The competition is open to currently enrolled law students, medical students, and doctoral candidates in related fields who attend an accredited graduate program of study in the United States. Submitted papers may be on any topic relating to disability law, including legal issues arising with respect to employment, government services and programs, public accommodations, education, higher education, housing, and health care.
Submissions will be judged anonymously by an independent panel of experts. The winner of the competition will receive a $1,500 cash prize and the Thomas Jefferson Law Review (TJLR) will consider the paper for publication under the TJLR’s editorial standards. Two second place winners will each receive a $1,000 cash prize. Preference for these additional winners will be given to submissions from disciplines not represented by the grand prize winner.
All submissions must be submitted electronically to: firstname.lastname@example.org. All entries must be received by midnight, Pacific Standard Time, January 15, 2017. Winning submissions will be announced by April 15, 2017.
For further details, please consult the competition webpage: http://www.tjsl.edu/cranewritingcompetition. Please distribute this information broadly so that we may reach as many eligible students as possible. Questions may be directed to Associate Dean and Professor Susan Bisom-Rapp, who will be coordinating the competition:email@example.com.

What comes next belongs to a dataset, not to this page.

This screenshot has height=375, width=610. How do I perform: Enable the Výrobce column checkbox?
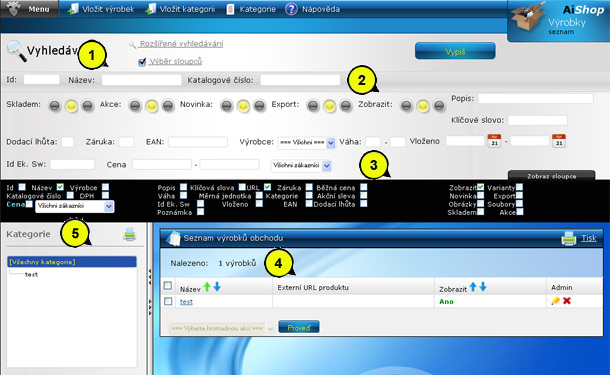pyautogui.click(x=105, y=187)
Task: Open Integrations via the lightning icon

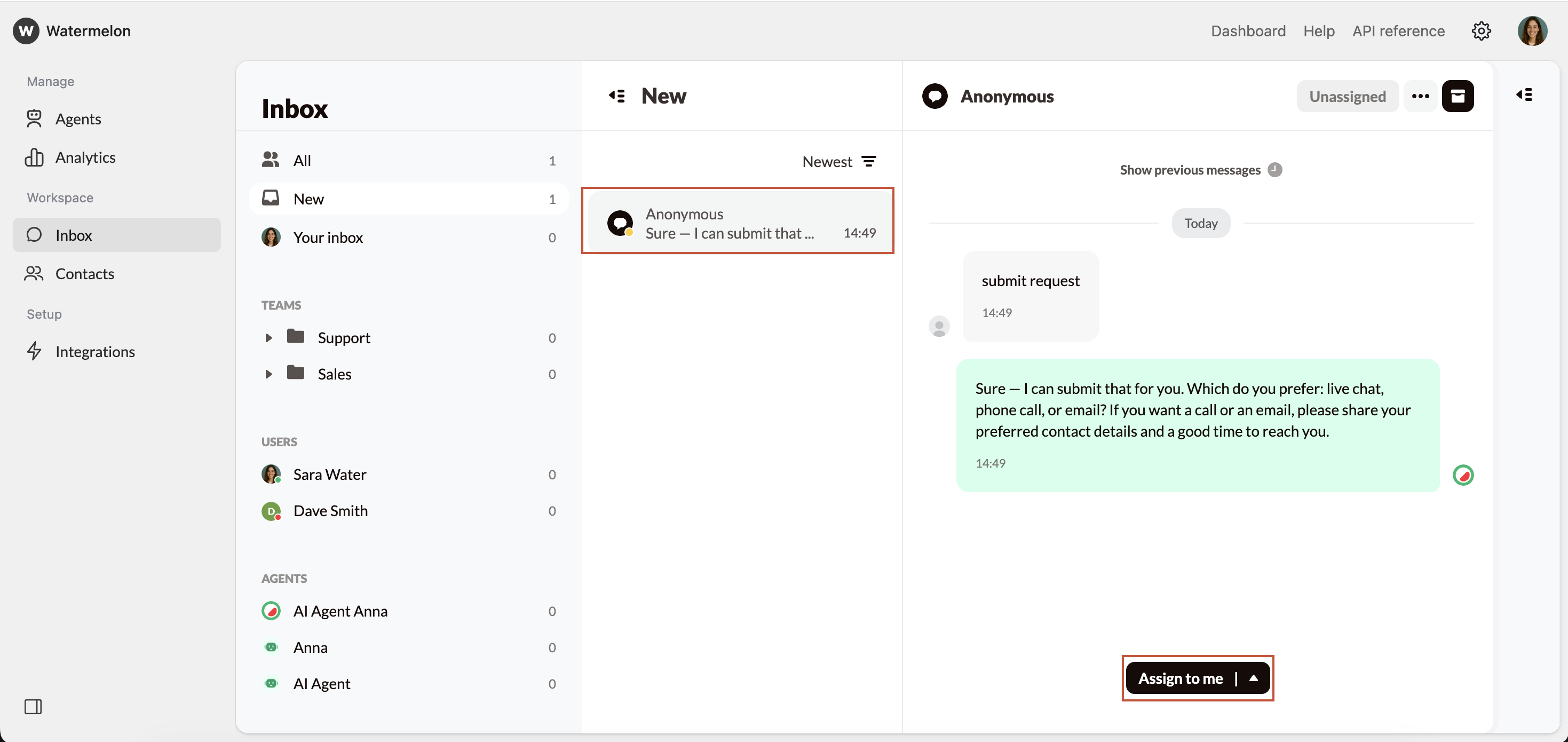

FBI Director James Comey's decision to send a letter to Congress notifying it that he had been informed that emails that might be relevant to the investigation into Hillary Clinton's use of a private server while Secretary of State had been discovered in an unrelated investigation invoked a firestorm. Renewed (and overblown given the content of the letter and the source of the emails) charges of wrongdoing came from Republican candidates. Democrats pitched the issue as a partisan act, and suggestions by people from both parties have been made that Comey's actions may have broken the law or internal agency policies.
So what does this have to do with the workplace, you might ask? Terry Smith (DePaul) has a piece at Huffington Post looking at Comey's actions through an employment lens to explain How Every American Knows what Comey Did Was Wrong. It's a great piece on the unfairness connected with vague negative statements and their effects on hiring decisions that I think many of us can relate to.